SIMONINI What’s going on in your head while you’re painting?
ALDRICH Well, you can imagine this one [Untitled (2014)] without the orange on it. It was completed up until that point, but I was thinking, “What would I never do to this? I know: I would never paint bright orange that has a weird gradation in it!” So that’s a good reason to do it. Sometimes that’s the impetus.
SIMONINI Are you generally trying to push against what you are comfortable with?
ALDRICH I guess so, kind of always. But at the same time, it’s not like that is the main idea. It’s more just a way of working. It’s like, you talk to all these people and you have different relationships: with your friend, or the guy in the subway, or this person or that person. Each relationship has rules and levels of comfort or trust or intimacy. So, my paintings end up being like that. How do you treat this one? How do you deal with that one? How do these relationships all coexist? How does it all come together and inform who you are as a person?
SIMONINI So, in your mind, you begin with nothing?
ALDRICH Concerning individual paintings, for the most part, I can’t really say that I had an idea, no. Sometimes it’s more like jokes: “Wouldn’t it be funny if I stuck these books on a canvas?” For instance, I had this weird bookshelf that was just below the ceiling, more decorative than anything, and there were these books on there, just kind of floating. I liked it so I tried to replicate the effect in a painting, but then the larger idea started to fall into place. I have an ongoing relationship to books in my work, in particular these “Shadowrun” novels, which were narratives based on the ’90s role-playing game, sort of a cyberpunk “Dungeons & Dragons.” There was a book sculpture in my last show at Bortolami, basically a stack of hardcover “Shadowrun” books. I thought the titles were good advice to artists: Find Your Own Truth, Choose Your Enemies Carefully, Never Deal with a Dragon. So the process is more of a back-and-forth between me and my environment. And by “environment” I mean things that I am thinking about or that are affecting me, but also simply things that are around me. When I’m painting there’s a back-and-forth between me and the painting itself. And, I should say, paintings will start a certain way, but they don’t always actually work out. Sometimes they just sit in my studio forever.
SIMONINI You often speak in psychological terms about your relationship with painting.

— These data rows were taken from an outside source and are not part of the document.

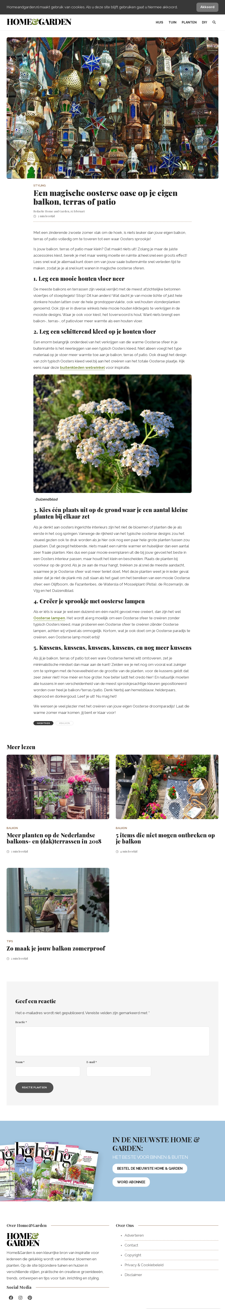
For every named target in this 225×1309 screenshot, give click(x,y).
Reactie (21, 1022)
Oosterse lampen (49, 618)
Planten (189, 22)
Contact (131, 1245)
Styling (39, 185)
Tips (10, 941)
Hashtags (43, 723)
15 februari (78, 211)
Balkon (12, 828)
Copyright (133, 1255)
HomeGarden (39, 21)
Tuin (172, 22)
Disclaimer (133, 1275)
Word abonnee (131, 1182)
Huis (159, 22)
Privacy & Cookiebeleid (144, 1265)
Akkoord (207, 7)
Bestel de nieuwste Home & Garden (150, 1168)
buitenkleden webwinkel (82, 367)
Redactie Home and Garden (51, 211)
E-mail (92, 1062)
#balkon (64, 723)
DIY (204, 22)
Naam (19, 1062)
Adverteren (134, 1235)
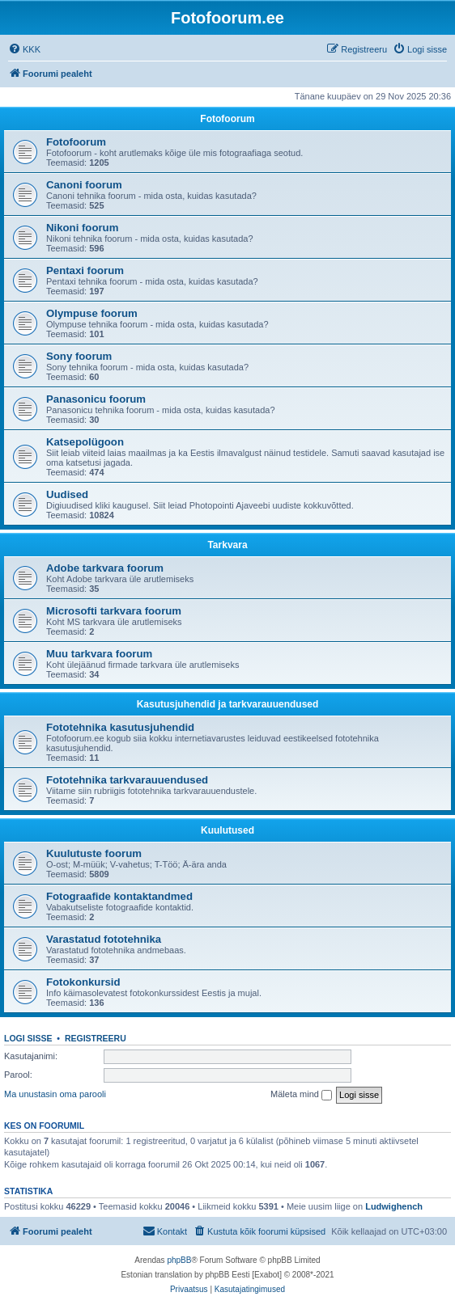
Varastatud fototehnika (103, 939)
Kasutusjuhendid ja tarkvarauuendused (228, 704)
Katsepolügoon (85, 442)
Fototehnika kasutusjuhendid (120, 727)
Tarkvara (227, 545)
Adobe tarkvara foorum (105, 568)
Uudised (67, 494)
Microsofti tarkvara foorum (113, 611)
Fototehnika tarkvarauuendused (127, 780)
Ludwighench (394, 1206)
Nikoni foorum (82, 228)
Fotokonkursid (83, 982)
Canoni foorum (84, 185)
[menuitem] (24, 49)
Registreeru (95, 1038)
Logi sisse (28, 1038)
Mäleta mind (301, 1094)
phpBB (179, 1260)
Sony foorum (79, 356)
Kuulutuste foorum (94, 853)
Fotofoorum (227, 119)
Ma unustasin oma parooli (55, 1094)
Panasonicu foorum (96, 399)
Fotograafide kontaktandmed (119, 896)
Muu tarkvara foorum (99, 654)
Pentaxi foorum (85, 270)
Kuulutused (227, 830)
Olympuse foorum (92, 313)
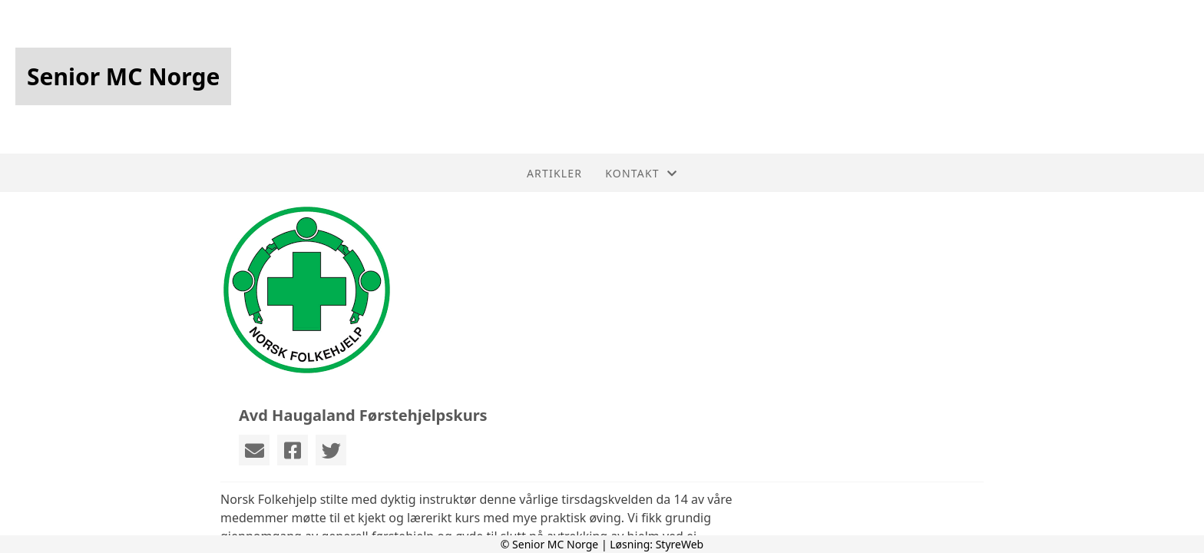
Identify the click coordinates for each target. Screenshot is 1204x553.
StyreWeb (680, 544)
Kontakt (641, 173)
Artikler (554, 173)
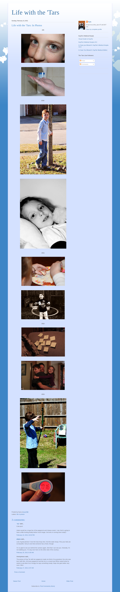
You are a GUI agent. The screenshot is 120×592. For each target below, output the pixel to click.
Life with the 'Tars (35, 12)
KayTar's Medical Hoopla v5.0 (87, 42)
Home (43, 581)
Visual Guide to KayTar (85, 39)
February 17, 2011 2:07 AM (25, 568)
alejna (19, 539)
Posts (82, 60)
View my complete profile (94, 29)
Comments (84, 64)
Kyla (89, 22)
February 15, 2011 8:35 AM (25, 552)
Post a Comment (19, 572)
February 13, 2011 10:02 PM (26, 535)
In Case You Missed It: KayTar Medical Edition (92, 50)
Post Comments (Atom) (47, 586)
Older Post (69, 581)
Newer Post (17, 581)
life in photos (21, 514)
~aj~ (18, 523)
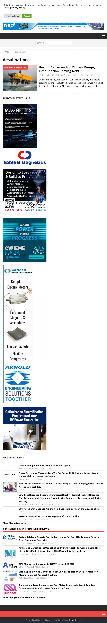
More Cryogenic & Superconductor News (24, 597)
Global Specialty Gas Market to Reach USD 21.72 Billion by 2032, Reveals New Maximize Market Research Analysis (58, 573)
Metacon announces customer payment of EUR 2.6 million (49, 516)
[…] (95, 86)
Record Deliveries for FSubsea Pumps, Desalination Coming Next (67, 69)
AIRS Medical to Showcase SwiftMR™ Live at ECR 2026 (46, 564)
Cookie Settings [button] (12, 16)
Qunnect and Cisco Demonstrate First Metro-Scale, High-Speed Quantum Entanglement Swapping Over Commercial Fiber (57, 587)
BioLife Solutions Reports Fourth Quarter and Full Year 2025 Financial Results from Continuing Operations (59, 539)
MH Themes (76, 620)
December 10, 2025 (50, 75)
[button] (103, 36)
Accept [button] (27, 16)
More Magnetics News (14, 523)
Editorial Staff (70, 75)
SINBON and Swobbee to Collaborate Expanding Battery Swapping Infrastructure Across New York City (61, 485)
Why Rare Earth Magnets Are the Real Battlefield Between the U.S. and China (59, 508)
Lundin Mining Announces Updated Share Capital (44, 465)
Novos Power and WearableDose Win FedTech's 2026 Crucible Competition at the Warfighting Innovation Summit (59, 475)
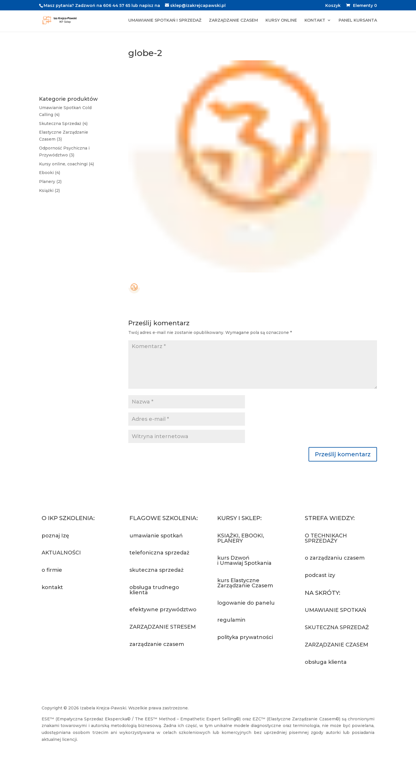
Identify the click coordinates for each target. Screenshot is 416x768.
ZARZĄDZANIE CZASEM (233, 20)
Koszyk (333, 5)
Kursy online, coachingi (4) (66, 164)
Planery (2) (50, 181)
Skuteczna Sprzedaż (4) (63, 123)
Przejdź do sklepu (250, 659)
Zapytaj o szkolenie (150, 671)
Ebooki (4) (49, 172)
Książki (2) (49, 190)
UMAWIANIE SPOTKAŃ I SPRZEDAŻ (164, 20)
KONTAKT (314, 20)
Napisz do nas (68, 609)
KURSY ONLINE (281, 20)
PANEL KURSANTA (358, 20)
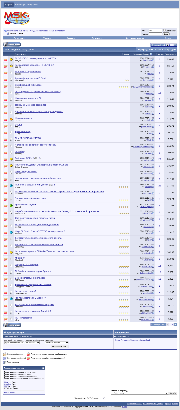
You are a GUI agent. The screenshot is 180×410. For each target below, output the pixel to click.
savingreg (19, 160)
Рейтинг (125, 54)
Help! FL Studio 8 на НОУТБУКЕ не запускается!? (40, 231)
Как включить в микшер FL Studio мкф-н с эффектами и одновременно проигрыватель (59, 191)
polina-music (146, 127)
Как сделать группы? (25, 291)
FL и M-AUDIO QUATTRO (28, 138)
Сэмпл (18, 125)
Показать (49, 340)
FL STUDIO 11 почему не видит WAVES (35, 58)
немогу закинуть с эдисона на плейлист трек (38, 178)
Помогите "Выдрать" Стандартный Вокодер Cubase (41, 165)
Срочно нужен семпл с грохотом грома (35, 218)
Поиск (168, 38)
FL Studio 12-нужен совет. (28, 71)
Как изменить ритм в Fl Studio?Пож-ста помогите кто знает (45, 251)
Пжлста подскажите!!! (26, 171)
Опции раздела (144, 50)
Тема (17, 54)
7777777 (18, 300)
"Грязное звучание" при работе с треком (35, 145)
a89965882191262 (144, 280)
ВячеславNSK (21, 293)
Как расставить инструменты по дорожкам (37, 224)
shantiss (18, 114)
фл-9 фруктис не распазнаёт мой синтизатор (38, 91)
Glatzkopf (19, 260)
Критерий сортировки (13, 340)
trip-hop (18, 227)
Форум (8, 4)
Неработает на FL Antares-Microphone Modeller (39, 244)
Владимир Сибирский (142, 87)
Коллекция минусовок (26, 4)
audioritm (148, 120)
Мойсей (18, 87)
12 (160, 279)
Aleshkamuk (20, 214)
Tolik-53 (18, 74)
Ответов (159, 54)
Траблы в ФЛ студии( (25, 204)
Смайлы (7, 384)
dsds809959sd (146, 273)
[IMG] (6, 386)
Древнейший (144, 340)
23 (160, 159)
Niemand (18, 147)
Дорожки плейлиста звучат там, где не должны (39, 111)
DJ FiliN (18, 200)
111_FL (18, 61)
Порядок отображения (34, 340)
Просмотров (170, 54)
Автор (23, 54)
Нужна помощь (22, 131)
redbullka (148, 253)
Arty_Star (19, 240)
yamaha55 (147, 167)
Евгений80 (147, 220)
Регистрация (19, 38)
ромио (149, 93)
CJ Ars (17, 313)
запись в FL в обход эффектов (30, 105)
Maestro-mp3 (146, 286)
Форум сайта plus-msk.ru (17, 31)
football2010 (147, 246)
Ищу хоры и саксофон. (26, 264)
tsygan (17, 187)
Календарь (97, 38)
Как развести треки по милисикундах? (34, 304)
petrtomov (19, 194)
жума (17, 94)
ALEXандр (19, 280)
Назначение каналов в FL (28, 98)
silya (17, 320)
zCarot (124, 407)
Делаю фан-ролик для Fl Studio (31, 78)
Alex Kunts (19, 81)
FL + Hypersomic (23, 318)
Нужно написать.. (24, 118)
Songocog (147, 67)
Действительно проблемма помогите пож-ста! (38, 238)
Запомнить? (169, 31)
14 (160, 92)
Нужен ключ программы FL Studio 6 (33, 284)
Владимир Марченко (130, 340)
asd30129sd (147, 266)
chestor (18, 273)
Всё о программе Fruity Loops (30, 278)
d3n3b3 (18, 120)
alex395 (18, 220)
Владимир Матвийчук (142, 147)
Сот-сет (18, 174)
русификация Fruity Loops (28, 85)
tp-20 (149, 200)
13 (160, 272)
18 (160, 265)
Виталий (18, 234)
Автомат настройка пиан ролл (30, 198)
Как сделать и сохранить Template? (33, 311)
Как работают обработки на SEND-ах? (34, 65)
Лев (150, 133)
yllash (149, 74)
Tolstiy (17, 140)
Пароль (145, 34)
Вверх (175, 404)
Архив (168, 404)
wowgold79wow (145, 300)
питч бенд (20, 151)
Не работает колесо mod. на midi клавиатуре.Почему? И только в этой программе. (57, 211)
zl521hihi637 (146, 313)
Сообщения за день (135, 38)
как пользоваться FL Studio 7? (30, 298)
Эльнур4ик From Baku (24, 287)
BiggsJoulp (147, 60)
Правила (70, 38)
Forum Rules (9, 392)
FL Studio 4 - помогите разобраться (33, 271)
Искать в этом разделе (165, 50)
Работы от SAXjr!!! (24, 158)
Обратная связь (134, 404)
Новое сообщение (141, 54)
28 (160, 185)
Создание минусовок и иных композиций (47, 31)
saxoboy (18, 100)
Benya (117, 340)
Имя (143, 30)
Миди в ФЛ (20, 258)
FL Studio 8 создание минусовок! (31, 184)
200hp (17, 127)
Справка (47, 38)
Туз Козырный (146, 207)
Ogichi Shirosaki (21, 167)
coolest (18, 207)
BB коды (7, 382)
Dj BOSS (148, 213)
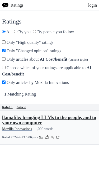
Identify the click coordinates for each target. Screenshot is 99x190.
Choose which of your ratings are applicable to (46, 70)
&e (41, 137)
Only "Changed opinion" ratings (31, 51)
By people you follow (53, 32)
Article (21, 107)
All (7, 32)
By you (22, 32)
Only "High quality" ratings (27, 42)
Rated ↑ (7, 107)
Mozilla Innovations (17, 129)
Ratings (17, 5)
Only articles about (45, 59)
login (92, 5)
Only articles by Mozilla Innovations (35, 82)
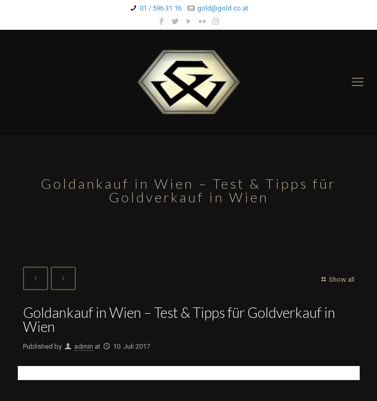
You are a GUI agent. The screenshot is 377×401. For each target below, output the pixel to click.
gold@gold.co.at (222, 8)
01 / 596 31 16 (160, 8)
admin (83, 346)
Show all (336, 279)
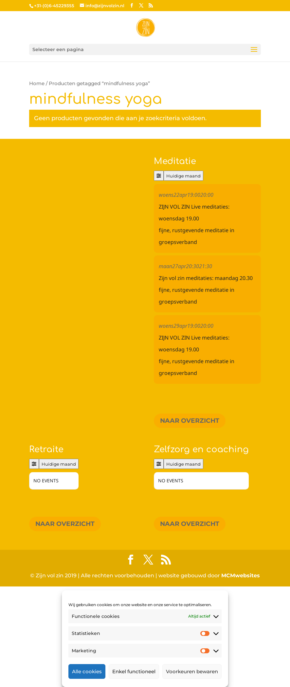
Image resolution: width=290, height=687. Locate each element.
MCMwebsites (240, 676)
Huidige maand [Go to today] (183, 175)
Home (37, 83)
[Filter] (159, 176)
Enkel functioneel (133, 671)
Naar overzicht (189, 420)
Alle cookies (87, 671)
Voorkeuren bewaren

ALDRICH It’s like this acceptance thing, the idea of understanding, this idea of perfection being an acceptance of one’s intuition. Like Japanese scrolls or Chinese scrolls or calligraphy. That’s what I’m most into: the idea of the perfect gesture. And what makes it perfect is just an acceptance of it for what it is. It’s like when you stop trying you can actually do it; it’s that understanding of one’s state of mind. I could rip out a page of this book and that’s the gesture, it’s done. But it has to be meaningful to me, and that is something you can’t fake. It’s like Matisse. His paintings are so pure. It’s all about the painting itself and nothing else. Sometimes they are loose and sometimes fussy, but even when Matisse is fussy, he is utterly and purely fussy. So, I think that is perfection; it’s not based on photorealism or getting something right, but rather on just being what it is.
CURRENTLY ON VIEW Works by Richard Aldrich in “The Forever Now: Contemporary Painting in an Atemporal World” at the Museum of Modern Art, New York, through Apr. 5.
ROSS SIMONINI is a writer and artist based in New York.